You are viewing a plain text version of this content. The canonical link for it is here.
Posted to dev@commons.apache.org by Sven Schliesing <sc...@subshell.com> on 2004/04/20 11:40:38 UTC

validator: email-validation not accepting german "umlaute"

As for version 1.1.1 the Jakarta Commons-Validator is not accepting 
german "umlaute" as parts of valid domain names like müller.de or münchen.de

Is this a known issue in validator or might this be a setting in Struts?

Thanks!

Sven Schliesing

PS: No problems with "umlaute" and struts in other parts.


---------------------------------------------------------------------
To unsubscribe, e-mail: commons-dev-unsubscribe@jakarta.apache.org
For additional commands, e-mail: commons-dev-help@jakarta.apache.org


Re: validator: email-validation not accepting german "umlaute"

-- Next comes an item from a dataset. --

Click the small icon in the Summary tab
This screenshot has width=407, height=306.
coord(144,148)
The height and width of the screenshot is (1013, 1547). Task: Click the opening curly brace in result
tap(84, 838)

Posted by Robert Leland <rl...@apache.org>.
Michael Davey wrote:

>
> So, there are at least three things going on here:
>
> 1.  The testcase above should fail in validator, but it doesn't 
> because the validation check isn't good enough.
> 2.  validator doesn't support punycode and doesn't support the 
> quoted-printable unicode encoding mechanism used in email addresses.
> 3.  The problem you describe in your emails.
>
> [1] could be fixed easily enough.  [2] could be fixed by enhancing 
> validator.  Your testcase shows that the problem isn't with validator, 
> so [1] and [2] are not really of consequence to you right now, but 
> they have got my interest.  After re-reading your original mail and 
> your latest mail together, I don't understand exactly what it is you 
> are trying to achieve - could you demonstrate with some code or 
> describe how you would demonstrate the problem to me?


If you look at the EmailValidator.java stripComments() there was an 
attempt to strip email comments based on a very succesfull perl 
script(Mail::RFC822::Address),
unfortunately it's only a partial translation. If you are familar with 
perls ~=  and can translate that to Java using ORO and javascript then 
you'll have part of solution [2].


>
> If you are now fairly sure that the problem lies within Struts, it may 
> be beneficial to post to the struts mailing list and copy me personally.
>
> Cheers,

-Rob


---------------------------------------------------------------------
To unsubscribe, e-mail: commons-dev-unsubscribe@jakarta.apache.org
For additional commands, e-mail: commons-dev-help@jakarta.apache.org


Re: validator: email-validation not accepting german "umlaute"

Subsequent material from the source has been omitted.